Yes, we’re living in the Data Age with exabytes of information at our fingertips at any point in time.

But when it comes to making decisions, many managers are doing it the old fashioned way, by glancing at Excel spreadsheets and going with their gut.

A recent survey by Epicor found 46 percent of CFOs admitted to making important decisions based only on instinct. A third of them said not being able to access internal data quickly enough as a key cause of decision-making mistakes.

Can This Be True?

But how can this be happening at the same time that bots trade a billion shares a day on NASDAQ or ad agencies bid on thousands of keywords in a minute using algorithms?

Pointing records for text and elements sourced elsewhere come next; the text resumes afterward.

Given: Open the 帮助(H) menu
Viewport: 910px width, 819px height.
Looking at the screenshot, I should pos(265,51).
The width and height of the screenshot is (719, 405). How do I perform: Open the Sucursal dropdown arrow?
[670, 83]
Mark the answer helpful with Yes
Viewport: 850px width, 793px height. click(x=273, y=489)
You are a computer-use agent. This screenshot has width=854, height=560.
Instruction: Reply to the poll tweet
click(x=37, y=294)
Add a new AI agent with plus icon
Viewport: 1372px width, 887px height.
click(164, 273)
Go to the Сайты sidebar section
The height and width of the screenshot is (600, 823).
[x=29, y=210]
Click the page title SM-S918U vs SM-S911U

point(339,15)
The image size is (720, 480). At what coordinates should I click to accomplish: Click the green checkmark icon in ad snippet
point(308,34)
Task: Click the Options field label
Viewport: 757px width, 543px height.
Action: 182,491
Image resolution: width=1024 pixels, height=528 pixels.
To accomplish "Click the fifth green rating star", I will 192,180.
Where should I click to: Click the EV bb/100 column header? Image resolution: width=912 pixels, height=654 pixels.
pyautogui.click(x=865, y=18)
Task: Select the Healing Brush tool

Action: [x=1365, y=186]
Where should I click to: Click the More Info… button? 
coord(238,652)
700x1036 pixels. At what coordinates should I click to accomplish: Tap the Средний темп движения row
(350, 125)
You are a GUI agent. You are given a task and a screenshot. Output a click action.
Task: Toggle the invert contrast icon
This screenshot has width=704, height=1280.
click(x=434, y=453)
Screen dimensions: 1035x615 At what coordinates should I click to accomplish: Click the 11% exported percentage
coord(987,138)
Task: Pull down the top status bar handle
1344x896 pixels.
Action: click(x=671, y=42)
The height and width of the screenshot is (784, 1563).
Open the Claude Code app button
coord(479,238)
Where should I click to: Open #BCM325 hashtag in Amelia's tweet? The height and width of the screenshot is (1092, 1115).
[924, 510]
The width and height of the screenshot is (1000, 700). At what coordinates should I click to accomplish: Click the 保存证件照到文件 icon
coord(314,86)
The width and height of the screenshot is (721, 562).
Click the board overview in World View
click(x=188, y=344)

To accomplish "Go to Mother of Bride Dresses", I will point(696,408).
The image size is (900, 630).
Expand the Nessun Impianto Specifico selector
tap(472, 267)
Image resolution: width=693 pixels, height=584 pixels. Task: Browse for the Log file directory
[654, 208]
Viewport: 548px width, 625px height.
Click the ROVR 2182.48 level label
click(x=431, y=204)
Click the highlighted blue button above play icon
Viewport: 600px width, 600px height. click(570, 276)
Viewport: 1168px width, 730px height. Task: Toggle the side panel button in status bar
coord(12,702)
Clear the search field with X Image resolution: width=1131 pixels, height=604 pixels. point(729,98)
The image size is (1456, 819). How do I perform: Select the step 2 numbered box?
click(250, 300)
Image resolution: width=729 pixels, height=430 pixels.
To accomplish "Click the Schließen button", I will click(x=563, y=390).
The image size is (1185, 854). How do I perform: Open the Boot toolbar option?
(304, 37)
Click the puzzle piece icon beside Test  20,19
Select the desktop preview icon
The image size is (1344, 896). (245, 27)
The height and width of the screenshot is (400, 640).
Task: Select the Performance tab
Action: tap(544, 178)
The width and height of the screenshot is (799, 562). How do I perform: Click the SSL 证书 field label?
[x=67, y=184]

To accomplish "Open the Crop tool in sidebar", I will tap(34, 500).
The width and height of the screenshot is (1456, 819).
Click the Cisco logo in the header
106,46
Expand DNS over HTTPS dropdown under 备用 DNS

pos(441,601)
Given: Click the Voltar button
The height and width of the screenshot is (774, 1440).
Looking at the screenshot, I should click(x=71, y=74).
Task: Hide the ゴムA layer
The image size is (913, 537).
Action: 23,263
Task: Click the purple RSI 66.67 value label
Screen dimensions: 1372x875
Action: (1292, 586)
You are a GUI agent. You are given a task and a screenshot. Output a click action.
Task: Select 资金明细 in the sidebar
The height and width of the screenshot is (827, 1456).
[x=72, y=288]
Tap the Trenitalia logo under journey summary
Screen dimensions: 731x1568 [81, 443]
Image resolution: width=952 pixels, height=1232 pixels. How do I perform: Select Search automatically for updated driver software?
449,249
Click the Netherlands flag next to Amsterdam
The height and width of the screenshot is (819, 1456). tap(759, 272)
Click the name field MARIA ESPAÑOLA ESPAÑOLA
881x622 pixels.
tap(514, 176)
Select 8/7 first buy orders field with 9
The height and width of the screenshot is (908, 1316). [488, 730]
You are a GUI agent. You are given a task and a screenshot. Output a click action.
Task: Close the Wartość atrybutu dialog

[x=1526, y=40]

In those marketplaces the number of variables and the speed and volume of transactions are just too much for human decision makers, according to Antonio Regalado of MIT’s Technology Review. So maybe it’s by force that these organizations have found another (better?) way.

Yet it seems that the C-Suite doesn’t want to manage that way. They don’t trust data alone.

Duncan Watts, a Microsoft researcher has written that while there are dangers in relying on gut instinct, there are pitfalls in “slavishly obeying data” as well. Consider the financial crisis that, according to some, was caused by poorly designed or inaccurate quantitative models.

“Going by your gut” can be just as bad.

Watts points to Ron Johnson, the JC Penney CEO who nearly brought the company down by not only ignoring data to make predictions, but by also discounting the daily weekly and monthly reports that were staring him in the face. How is it conceivable that he didn’t realize that his modus operandi wasn’t working?

Because at one point in time, it might have served Johnson and his employer brilliantly. After all, Johnson was the mastermind behind the success of Apple’s retail operations

Your Gut or Your Data?

It shouldn’t be an either/or question. Epicor’s survey reveals that almost half of the CFOs surveyed stated that instinct has a valid role to play in the decision-making process. But it was playing too big a role according to many because there were gaps in their data.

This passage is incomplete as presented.